The Inter Press Service carries an article from The Daily Star of Bangladesh, by one Muhammad Azizul Haque, looking at the prospects for a reunification of South Asia. As Haque puts it, there is little chance of this given India’s issues with its existing Muslim population.
India’s ruling BJP’s General Secretary, Mr. Ram Madhav, recently said in an interview to Al Jazeera that the RSS, his core organisation, still believes that one day Bangladesh, India and Pakistan, “which have for historical reasons separated only 60 years ago, will again, through popular goodwill, come together and ‘Akhand Bharat’ will be created”. The idea of Akhand Bharat is a dream of the RSS, and of the BJP, which is a right-wing party with close ideological and organisational links to the former, and of other Hindutvadi organisations and their adherents. I am not going to speak for Pakistan. But, whether future generations of Bangladeshis will reunite their country with India will depend fully on those generations that are probably yet to be born.
If we recall history, we see that despite innumerable attempts by the Muslims of the unpartitioned India, they failed to ensure and protect their politico-economic, socio-religious, cultural and other rights in the midst of the overwhelming Hindu majority population, and under the 27-month-long Congress rule following the general election of 1937. In every Hindu majority province, the Muslims were victims of serious riots and oppression.
A separate State was not in the minds of the Muslims at the beginning. But the Congress’ intransigent opposition to any measure by the British Government aimed at benefiting the minority Muslim population – like the 1905 partition of Bengal, grant of separate electorate for the Muslims, giving power to the Muslims in those provinces where they were in majority – compelled them to demand a separate homeland. The Congress repudiated all British government plans that stipulated power-sharing with the Muslim League – the party that at those times epitomised the aspirations of almost all Muslims of India.

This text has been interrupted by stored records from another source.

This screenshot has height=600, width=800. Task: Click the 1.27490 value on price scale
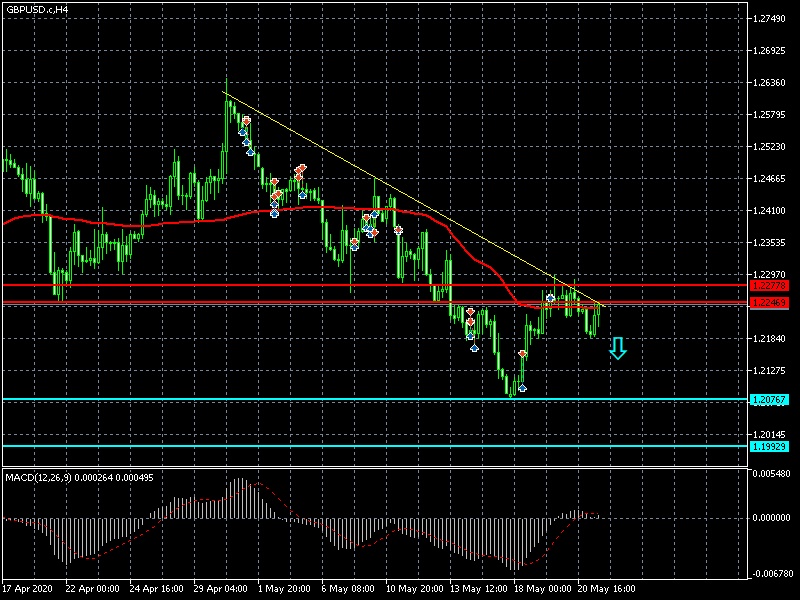770,19
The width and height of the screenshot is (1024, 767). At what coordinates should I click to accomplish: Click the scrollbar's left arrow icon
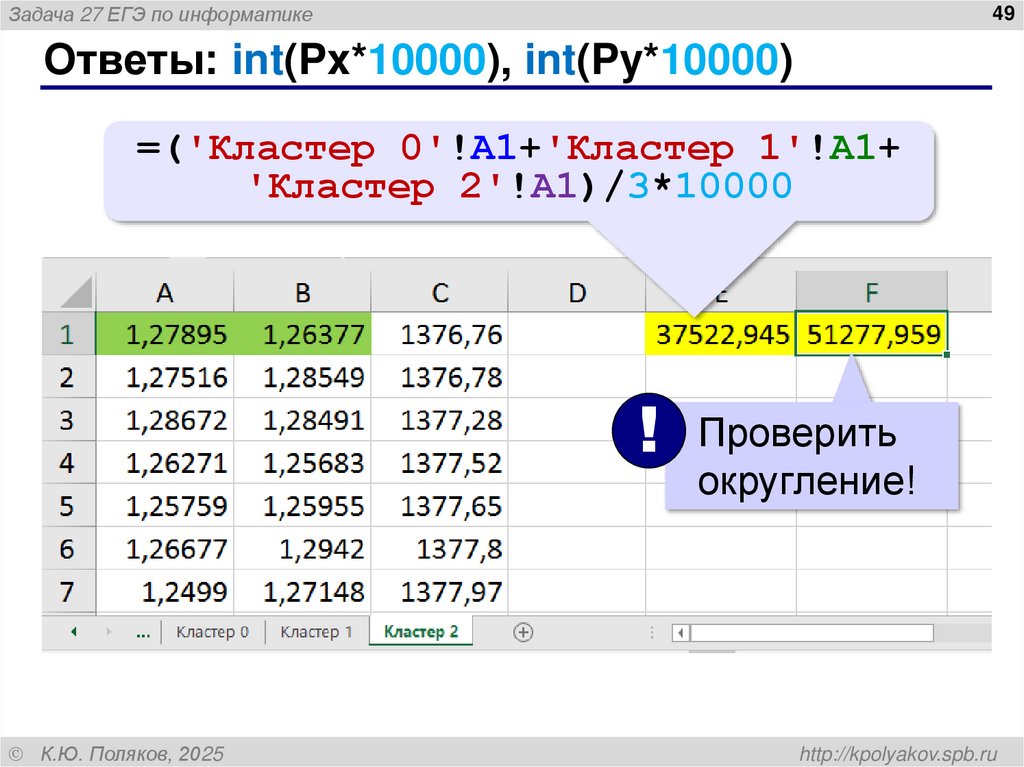(679, 633)
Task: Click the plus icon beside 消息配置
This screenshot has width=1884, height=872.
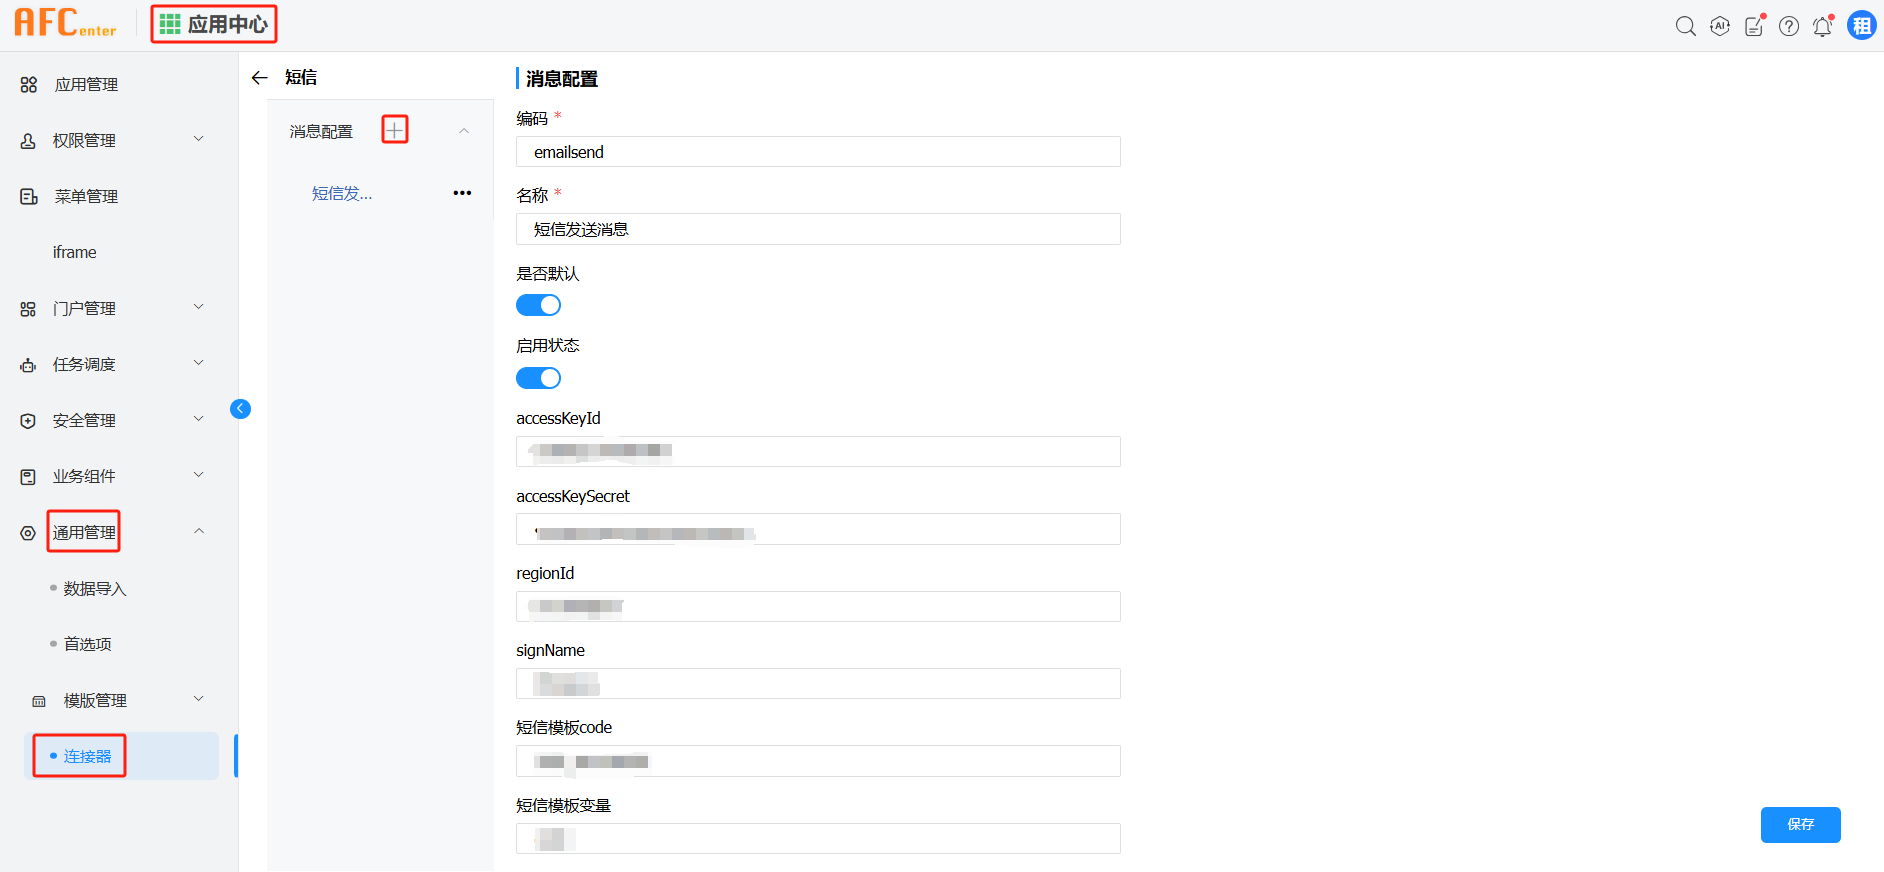Action: pos(395,130)
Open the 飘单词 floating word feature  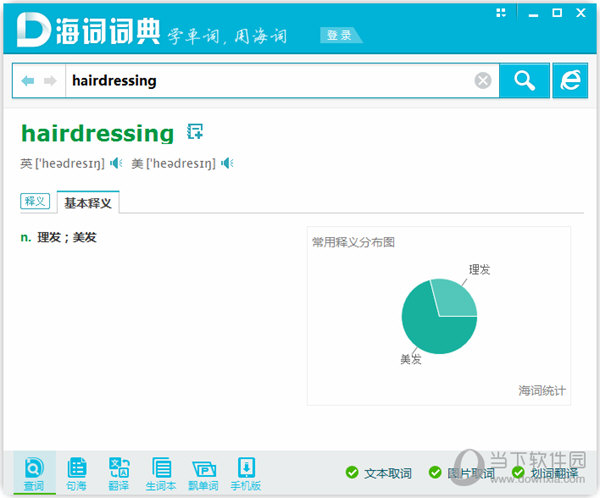204,473
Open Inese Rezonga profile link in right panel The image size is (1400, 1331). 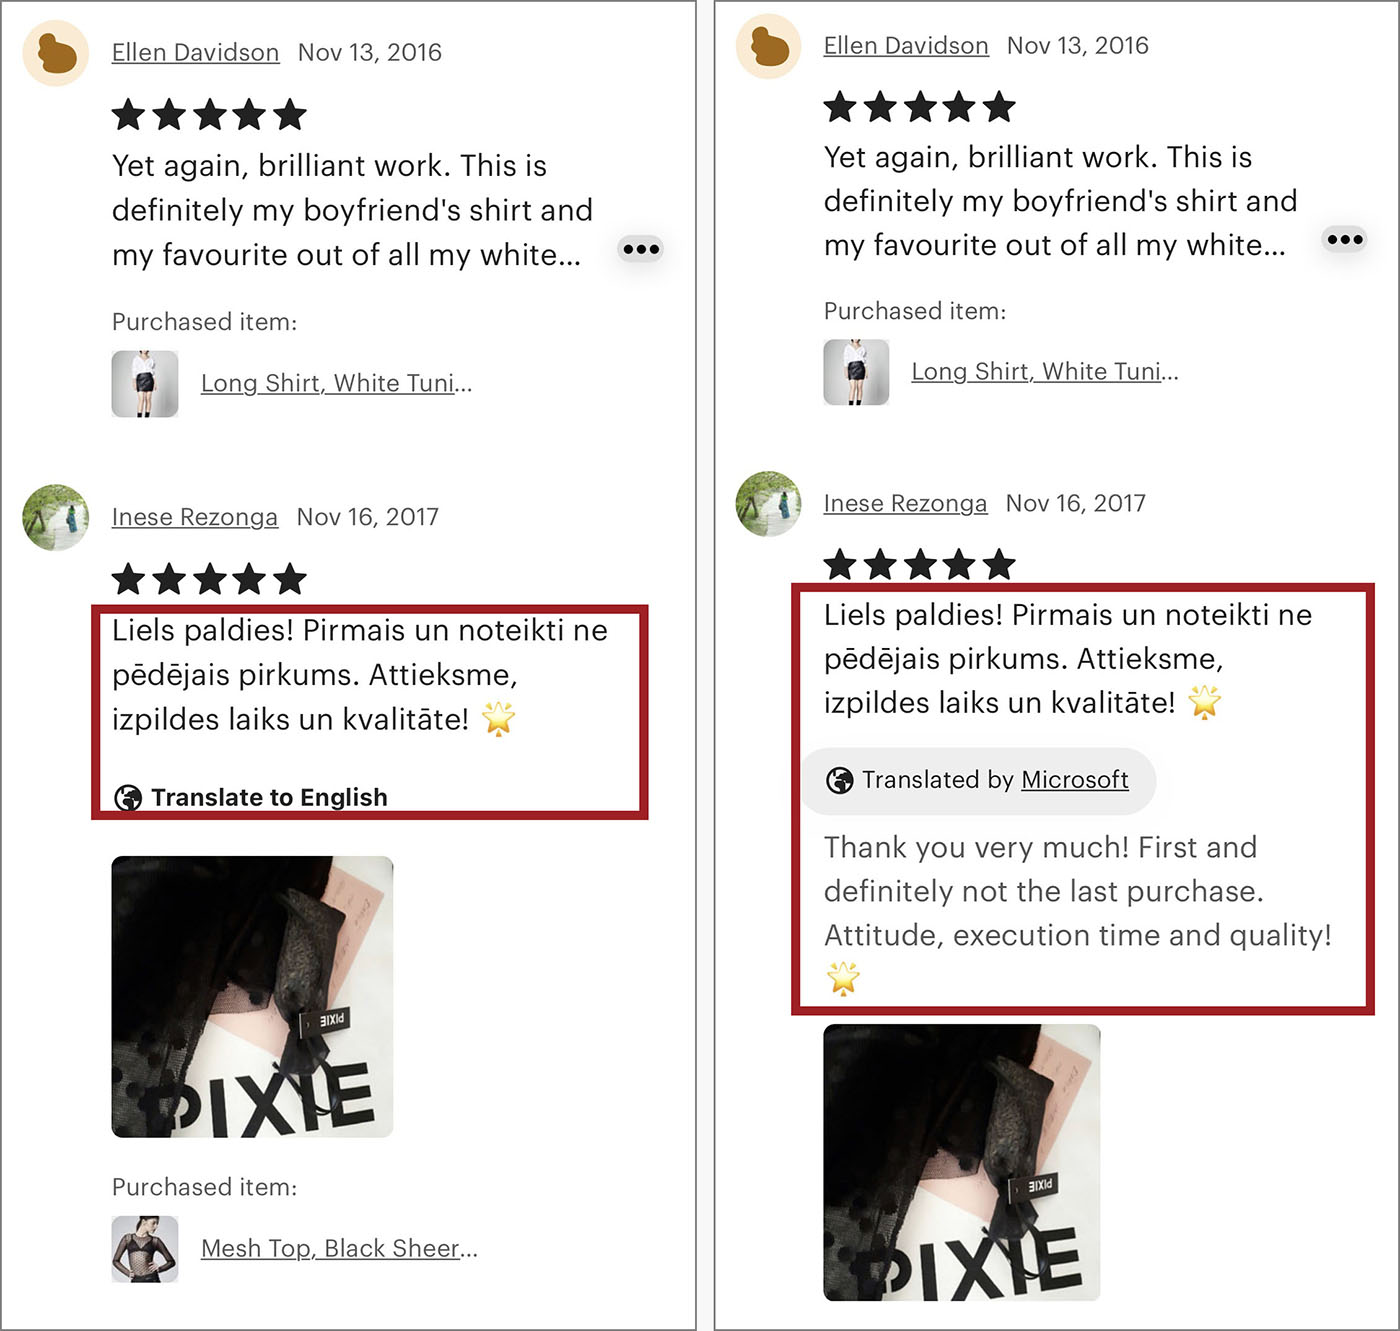click(x=905, y=504)
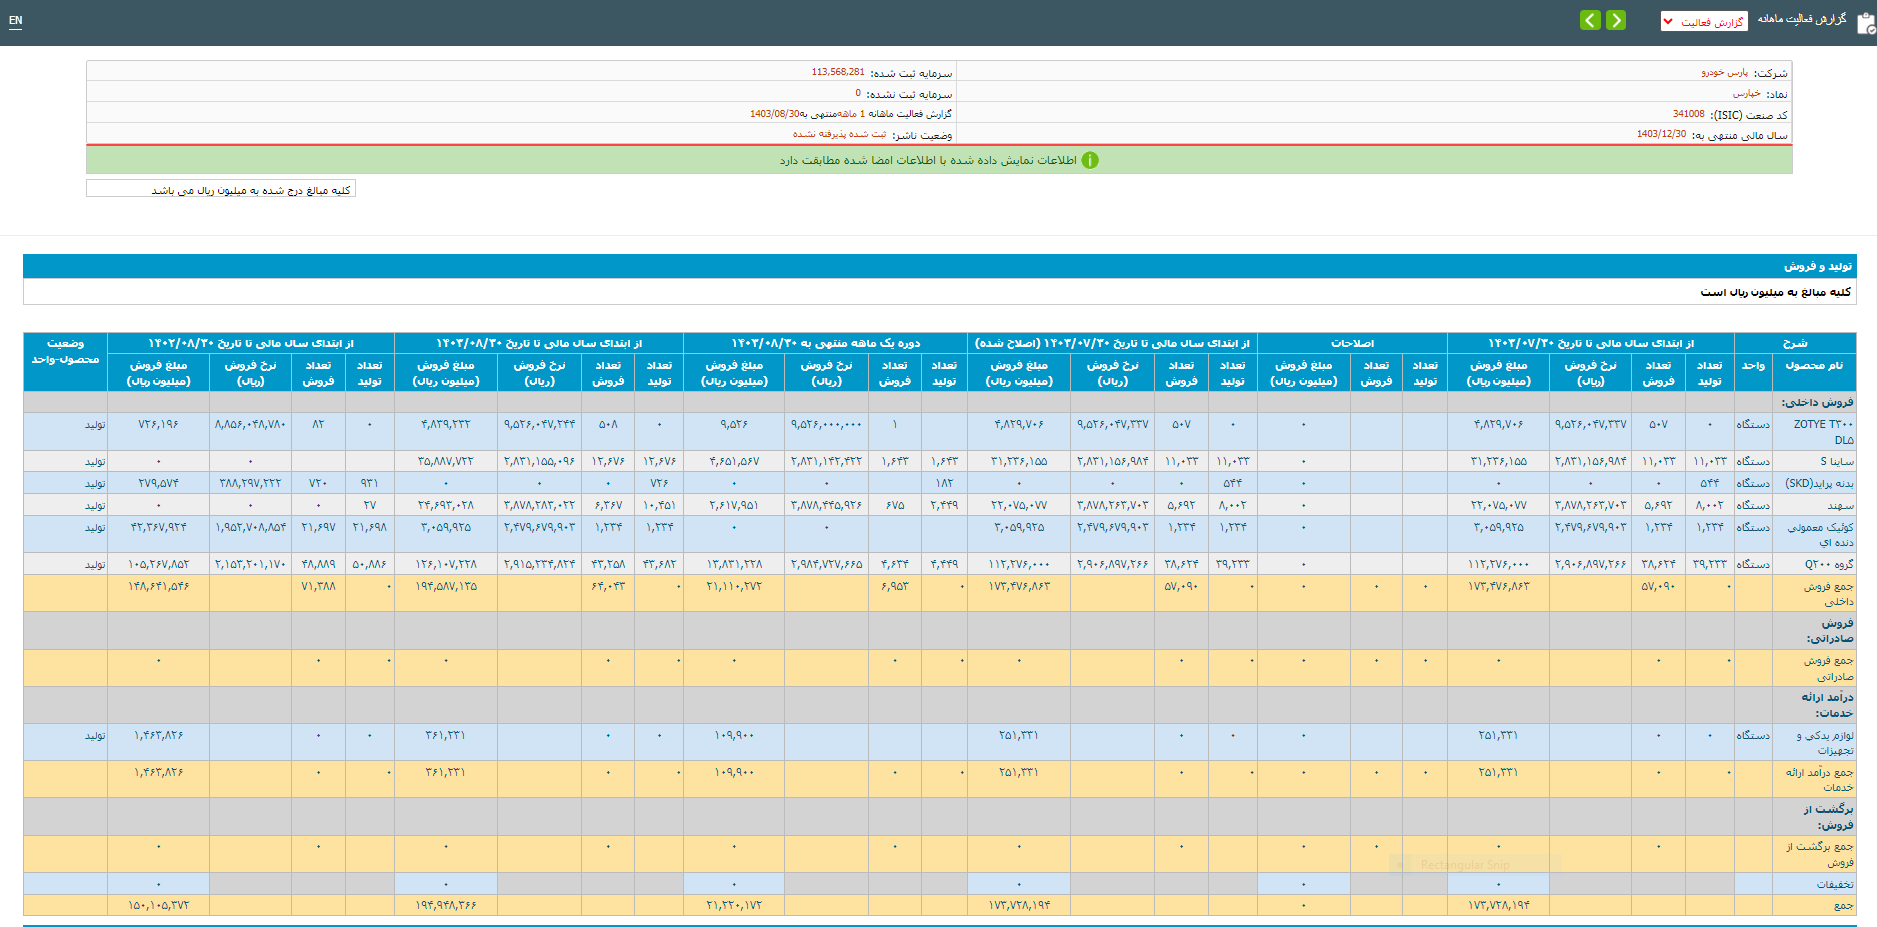Click the ISIC code 341008 value
Viewport: 1877px width, 927px height.
click(1688, 114)
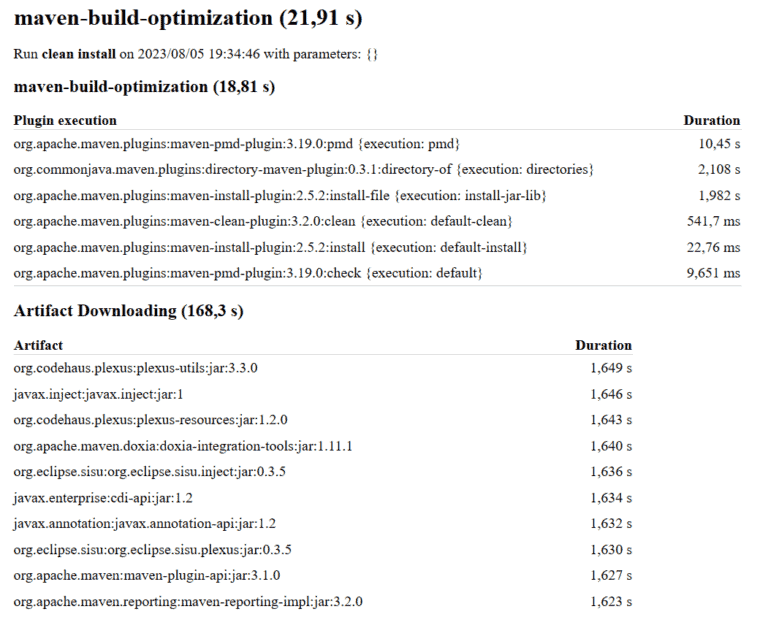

Have the basics of the Hindu-Muslim relations changed in India over the last 68 years? One proof that they have not changed much is the fact that right-wing Hindutvadi cultural and political organisations such as the Hindu Mahasabha, RSS, Vishwa Hindu Parishad, BJP, etc., that envision India as a Hindu country, still wield enormous popular support and influence. In effect, they regard Muslims as outsiders. Even after about 70 years of existence of the democratic and constitutionally secular India, Muslims are killed there for eating beef. The Muslims in India could still be coerced into converting back to Hinduism under the Ghar Wapsi programme. Celebrity actors like Aamir Khan and Shah Rukh Khan felt insecure and alienated in an atmosphere of growing religious intolerance in India in recent months; and they faced severe backlashes for voicing their sense of insecurity.
At the behest of the then Indian Prime Minister Manmohan Singh, a High Level Committee, chaired by Justice Rajindar Sachar, prepared and submitted a report on the socioeconomic and educational status of the Muslims in India in November 2006. It’s not possible to mention all of the findings of that committee in the extremely limited space of this article. But some key ones were: the unemployment rate among Muslim graduates was the highest among all the socio-religious categories and participation of Muslims in jobs in both the public and private sectors was quite low. The number of Muslims in Central Government departments and agencies was “abysmally” low at all levels. “There was not even one state in which the representation of Muslims in the government departments matched their population share (around14 percent)”, states the report.